Study Your Accounts Closely
The meat of your credit report lies in your accounts and the stories they tell. Your credit report will list all of your accounts and your payment history, as reported to TransUnion and Equifax by your creditors.
Each account is listed, along with the type of credit it is. Revolving accounts, for example, are credit cards and lines of credit. Installments could be car loans and Open means accounts, such as cell phone accounts and utilities, in which your monthly bill isn’t a fixed amount.
Your report also states whether your account is an individual account you’re solely responsible for, if you’re a co-signer or if you’re sharing a joint account.
Zero in on your payment status. You want this section to say “Paid as agreed.” If you’re missing payments, make sure it’s not a mistake on your creditor’s end. And try to rectify the issue by getting back to making payments on time.
This part of your report may point to banking information but there will only be data here if you have an overdraft account that’s gone delinquent or into the hands of a collection agency. Your credit report will never state how much you have in your bank account.
Accounts reported to these agencies will stick around on your record for years — Equifax, for example, holds onto records of accounts for six years. If you have a credit card debt that’s five years old, for example, it may be better to leave the account untouched than to pay the debt and let it linger for another six years.

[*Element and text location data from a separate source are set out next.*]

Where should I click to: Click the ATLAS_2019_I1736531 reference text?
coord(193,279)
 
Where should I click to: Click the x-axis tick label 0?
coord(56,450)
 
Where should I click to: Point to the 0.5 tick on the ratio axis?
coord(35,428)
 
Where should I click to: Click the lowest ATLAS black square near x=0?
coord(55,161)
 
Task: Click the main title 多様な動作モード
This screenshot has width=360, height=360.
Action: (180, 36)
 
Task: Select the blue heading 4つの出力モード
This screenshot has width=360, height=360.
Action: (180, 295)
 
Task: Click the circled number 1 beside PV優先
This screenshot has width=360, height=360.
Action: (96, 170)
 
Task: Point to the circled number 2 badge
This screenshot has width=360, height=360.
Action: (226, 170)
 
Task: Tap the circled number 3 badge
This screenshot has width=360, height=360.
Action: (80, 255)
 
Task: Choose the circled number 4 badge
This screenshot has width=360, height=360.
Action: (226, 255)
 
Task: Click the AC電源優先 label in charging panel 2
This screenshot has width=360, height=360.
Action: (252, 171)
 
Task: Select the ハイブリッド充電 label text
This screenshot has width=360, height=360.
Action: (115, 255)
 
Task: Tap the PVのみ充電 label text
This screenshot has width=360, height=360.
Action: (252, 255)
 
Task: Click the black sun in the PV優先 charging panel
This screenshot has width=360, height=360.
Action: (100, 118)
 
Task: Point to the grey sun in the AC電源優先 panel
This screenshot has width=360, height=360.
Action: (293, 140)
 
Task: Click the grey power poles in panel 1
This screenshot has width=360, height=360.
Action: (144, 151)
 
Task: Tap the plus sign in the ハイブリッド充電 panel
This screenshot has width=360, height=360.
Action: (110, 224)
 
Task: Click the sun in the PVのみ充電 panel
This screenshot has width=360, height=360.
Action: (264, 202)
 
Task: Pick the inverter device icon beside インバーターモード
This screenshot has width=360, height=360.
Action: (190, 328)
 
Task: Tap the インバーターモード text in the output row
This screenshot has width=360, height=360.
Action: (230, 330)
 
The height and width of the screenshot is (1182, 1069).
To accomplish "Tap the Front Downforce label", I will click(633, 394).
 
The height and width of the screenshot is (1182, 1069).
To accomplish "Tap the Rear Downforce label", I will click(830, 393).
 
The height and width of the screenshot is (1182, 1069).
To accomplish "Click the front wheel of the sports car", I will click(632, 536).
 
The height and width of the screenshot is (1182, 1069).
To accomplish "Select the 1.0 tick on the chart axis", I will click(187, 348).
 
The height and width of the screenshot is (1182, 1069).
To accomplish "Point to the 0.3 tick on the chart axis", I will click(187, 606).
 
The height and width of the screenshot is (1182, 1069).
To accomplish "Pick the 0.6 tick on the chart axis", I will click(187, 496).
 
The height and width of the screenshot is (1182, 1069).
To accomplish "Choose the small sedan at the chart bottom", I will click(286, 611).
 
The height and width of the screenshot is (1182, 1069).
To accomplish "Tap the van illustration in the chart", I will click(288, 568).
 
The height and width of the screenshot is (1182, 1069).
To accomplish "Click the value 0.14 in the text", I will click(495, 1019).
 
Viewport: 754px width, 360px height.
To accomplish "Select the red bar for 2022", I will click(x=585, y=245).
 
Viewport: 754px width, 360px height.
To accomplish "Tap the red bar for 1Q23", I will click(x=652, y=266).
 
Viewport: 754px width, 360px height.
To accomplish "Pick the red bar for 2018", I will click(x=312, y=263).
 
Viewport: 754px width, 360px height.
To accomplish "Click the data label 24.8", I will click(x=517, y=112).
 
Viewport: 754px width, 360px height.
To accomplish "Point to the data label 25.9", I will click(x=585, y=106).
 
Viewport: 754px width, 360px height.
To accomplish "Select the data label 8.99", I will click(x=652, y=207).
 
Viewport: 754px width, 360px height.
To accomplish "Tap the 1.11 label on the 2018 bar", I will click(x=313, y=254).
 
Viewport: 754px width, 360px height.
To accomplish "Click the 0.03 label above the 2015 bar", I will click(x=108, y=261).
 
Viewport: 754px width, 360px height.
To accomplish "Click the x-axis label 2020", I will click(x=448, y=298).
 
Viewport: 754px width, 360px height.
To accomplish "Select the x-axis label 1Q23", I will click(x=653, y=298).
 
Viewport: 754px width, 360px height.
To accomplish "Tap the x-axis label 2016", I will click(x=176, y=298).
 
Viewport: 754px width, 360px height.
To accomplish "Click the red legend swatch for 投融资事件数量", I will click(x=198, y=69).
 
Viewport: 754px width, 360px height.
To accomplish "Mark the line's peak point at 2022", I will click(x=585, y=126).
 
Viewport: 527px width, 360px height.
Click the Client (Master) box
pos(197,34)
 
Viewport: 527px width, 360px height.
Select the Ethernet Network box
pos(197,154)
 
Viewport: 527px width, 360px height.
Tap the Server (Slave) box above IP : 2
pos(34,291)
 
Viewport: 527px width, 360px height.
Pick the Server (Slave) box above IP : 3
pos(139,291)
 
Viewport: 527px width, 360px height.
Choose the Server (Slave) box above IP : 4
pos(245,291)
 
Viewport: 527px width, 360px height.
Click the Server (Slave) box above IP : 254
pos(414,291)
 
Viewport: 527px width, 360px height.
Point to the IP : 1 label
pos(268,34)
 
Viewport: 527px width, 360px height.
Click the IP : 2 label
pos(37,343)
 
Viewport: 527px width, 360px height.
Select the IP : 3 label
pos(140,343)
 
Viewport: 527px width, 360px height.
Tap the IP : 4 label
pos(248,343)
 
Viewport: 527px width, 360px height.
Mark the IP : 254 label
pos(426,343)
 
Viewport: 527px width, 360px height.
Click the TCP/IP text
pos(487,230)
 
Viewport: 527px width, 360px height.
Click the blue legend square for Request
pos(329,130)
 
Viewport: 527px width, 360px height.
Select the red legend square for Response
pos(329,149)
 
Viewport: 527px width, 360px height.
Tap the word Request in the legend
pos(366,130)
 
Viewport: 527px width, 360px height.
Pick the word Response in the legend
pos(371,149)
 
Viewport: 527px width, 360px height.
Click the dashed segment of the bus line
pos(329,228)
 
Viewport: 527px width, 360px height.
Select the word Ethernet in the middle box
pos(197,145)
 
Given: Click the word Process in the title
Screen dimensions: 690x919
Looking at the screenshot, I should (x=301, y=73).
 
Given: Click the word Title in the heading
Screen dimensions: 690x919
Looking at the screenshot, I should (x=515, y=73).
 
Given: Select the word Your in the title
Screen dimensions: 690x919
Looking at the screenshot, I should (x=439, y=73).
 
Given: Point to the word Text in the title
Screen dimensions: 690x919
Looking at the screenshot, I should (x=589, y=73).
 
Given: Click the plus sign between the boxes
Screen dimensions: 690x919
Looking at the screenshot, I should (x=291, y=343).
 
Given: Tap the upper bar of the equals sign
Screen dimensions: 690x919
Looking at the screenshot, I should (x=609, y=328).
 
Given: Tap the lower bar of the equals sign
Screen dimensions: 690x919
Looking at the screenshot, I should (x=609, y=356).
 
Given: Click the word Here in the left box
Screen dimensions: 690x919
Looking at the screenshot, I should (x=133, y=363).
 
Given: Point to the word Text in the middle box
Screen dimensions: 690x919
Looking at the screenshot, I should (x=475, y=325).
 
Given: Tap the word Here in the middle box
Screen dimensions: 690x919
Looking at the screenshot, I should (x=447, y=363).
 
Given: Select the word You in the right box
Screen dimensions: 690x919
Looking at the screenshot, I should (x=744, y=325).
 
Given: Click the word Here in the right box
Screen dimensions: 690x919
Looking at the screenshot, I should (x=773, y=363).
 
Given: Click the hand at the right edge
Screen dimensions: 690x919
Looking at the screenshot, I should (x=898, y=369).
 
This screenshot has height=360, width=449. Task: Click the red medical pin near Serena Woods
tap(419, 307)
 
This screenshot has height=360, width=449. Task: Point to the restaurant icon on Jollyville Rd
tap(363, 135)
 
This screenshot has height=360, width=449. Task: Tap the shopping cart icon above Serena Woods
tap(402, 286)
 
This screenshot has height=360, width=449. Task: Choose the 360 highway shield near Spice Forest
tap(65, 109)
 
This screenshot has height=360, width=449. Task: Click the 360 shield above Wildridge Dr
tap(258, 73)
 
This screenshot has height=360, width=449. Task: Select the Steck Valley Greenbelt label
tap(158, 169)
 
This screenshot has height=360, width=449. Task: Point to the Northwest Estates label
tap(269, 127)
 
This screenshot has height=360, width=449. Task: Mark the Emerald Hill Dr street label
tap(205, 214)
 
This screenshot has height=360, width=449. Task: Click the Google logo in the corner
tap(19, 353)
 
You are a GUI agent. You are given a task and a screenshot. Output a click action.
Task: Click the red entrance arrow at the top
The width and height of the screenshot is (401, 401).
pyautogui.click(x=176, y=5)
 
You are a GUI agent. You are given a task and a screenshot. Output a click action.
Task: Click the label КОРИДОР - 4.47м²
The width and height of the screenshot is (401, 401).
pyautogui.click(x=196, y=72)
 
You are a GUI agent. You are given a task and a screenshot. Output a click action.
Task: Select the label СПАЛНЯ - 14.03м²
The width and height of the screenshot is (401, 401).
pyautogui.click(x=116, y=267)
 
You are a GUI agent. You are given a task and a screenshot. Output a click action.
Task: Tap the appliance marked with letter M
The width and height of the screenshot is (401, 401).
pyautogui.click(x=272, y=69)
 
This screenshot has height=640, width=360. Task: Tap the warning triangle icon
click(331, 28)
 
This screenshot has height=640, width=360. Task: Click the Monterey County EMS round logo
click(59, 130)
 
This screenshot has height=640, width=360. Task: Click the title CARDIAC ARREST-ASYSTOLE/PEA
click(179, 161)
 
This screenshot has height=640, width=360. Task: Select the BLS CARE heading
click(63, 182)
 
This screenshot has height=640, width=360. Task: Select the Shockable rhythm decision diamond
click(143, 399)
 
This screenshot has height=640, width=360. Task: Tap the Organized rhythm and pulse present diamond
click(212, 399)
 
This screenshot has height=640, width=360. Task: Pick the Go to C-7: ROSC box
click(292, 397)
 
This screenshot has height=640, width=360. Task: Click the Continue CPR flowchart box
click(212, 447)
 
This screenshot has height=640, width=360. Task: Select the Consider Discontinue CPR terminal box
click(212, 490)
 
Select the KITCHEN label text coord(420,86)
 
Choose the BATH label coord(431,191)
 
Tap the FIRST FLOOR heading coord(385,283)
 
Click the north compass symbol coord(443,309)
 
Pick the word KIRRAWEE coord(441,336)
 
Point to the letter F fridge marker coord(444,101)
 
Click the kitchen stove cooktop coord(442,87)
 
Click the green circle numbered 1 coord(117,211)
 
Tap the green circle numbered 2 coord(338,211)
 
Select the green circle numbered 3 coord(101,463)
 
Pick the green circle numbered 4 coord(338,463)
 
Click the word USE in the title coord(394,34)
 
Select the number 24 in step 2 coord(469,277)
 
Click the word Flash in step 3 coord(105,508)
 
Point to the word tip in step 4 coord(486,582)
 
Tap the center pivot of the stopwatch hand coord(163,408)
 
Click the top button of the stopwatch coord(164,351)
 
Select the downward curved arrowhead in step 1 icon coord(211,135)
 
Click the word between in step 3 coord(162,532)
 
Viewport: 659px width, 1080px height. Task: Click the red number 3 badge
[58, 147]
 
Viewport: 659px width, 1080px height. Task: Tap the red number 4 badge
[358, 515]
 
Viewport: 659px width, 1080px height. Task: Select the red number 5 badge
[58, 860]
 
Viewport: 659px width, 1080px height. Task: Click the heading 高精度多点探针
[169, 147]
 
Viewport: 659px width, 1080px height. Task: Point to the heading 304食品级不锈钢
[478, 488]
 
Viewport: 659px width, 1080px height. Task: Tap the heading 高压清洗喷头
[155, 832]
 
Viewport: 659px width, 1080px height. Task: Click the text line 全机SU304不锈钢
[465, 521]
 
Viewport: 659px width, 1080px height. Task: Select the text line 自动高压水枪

How Many Credit Inquiries are You Making?
Whenever you ask for a loan or a new credit product, the potential lender will pull your credit report to see how trustworthy you are. These requests for your credit report will show up in this section — it’ll detail the date, the requestors’ organization and their contact information.
Nothing should look unfamiliar in this section. If your credit report is being pulled without your knowledge, this could be a red flag for fraud.
Consumer Statement and Public Notices
This final section of your report will document any consumer proposals, bankruptcies and other judgments against you on your accounts in the past six years. After the time is up, your job is to make sure the debts are removed from your report and you have a clean slate again.
Consumer statements are any messages you’d like to convey on your credit report. You could explain why there’s a mark on your report. Your explanations could vary: maybe you’ve been a victim of fraud, you had a family emergency that’s caused your payments to go into arrears a few years ago, or you’re in the process of correcting an error, for example.
You could even note that you’re in a debt repayment plan and getting back on track with your finances to communicate to them that you’re a responsible consumer.